Так по сути не принадлежит нам наше собственное тело. Оно дается нам как бы взаймы. Парадокс настолько древний, что сделался банальностью.
— У меня тахинная халва есть, — сказала Вера Фабиановна и полезла в какой-то шкафчик.
Она долго возилась там, шурша и погромыхивая, наконец извлекла заветный сверточек. Долго отлипала суровую оберточную бумагу, но халва держалась стойко, как замазка на олифе.
— Ради бога, Верочка! — запротестовал Лев Минеевич, страдальчески глядя, как оставляет лоскутья отдираемая бумага. — А у меня вчера Дормидонтыч был, — то ли похвастался, то ли некстати выпалил он.
— Вот как? — Вера Фабиановна положила халву на подоконник.
Саския обнюхал загадочный предмет и легонько ударил его лапкой. Лев Минеевич даже глаза закрыл, до того живо представились ему кошачьи шерстинки, приставшие к халве.

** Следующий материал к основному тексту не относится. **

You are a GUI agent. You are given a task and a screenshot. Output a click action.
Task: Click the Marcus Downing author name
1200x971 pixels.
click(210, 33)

«И ведь не болеет ничем! — тайно вздохнул он. — Одно слово — колдунья!»
— Так что же Дормидонтыч?
— Ах, Дормидонтыч, — спохватился Лев Минеевич, — он… ничего, он Яковлева приходил у меня торговать.
— Это которого же?
— «Букет ландышей», конечно. Все же знают, что с персидским натюрмортом я не расстанусь.
— Конечно, — кивнула Вера Фабиановна. — Больно много хочет этот Дормидонтыч! Он меня тоже обхаживает. Так и вьется, так и вьется… Кстати, Лев Минеевич, вы не думаете, что его деловые визиты ко мне только предлог?
— Предлог?
— Ну да! Временами мне кажется, что все его разговоры об обменах, все хитроумные комбинации только уловка.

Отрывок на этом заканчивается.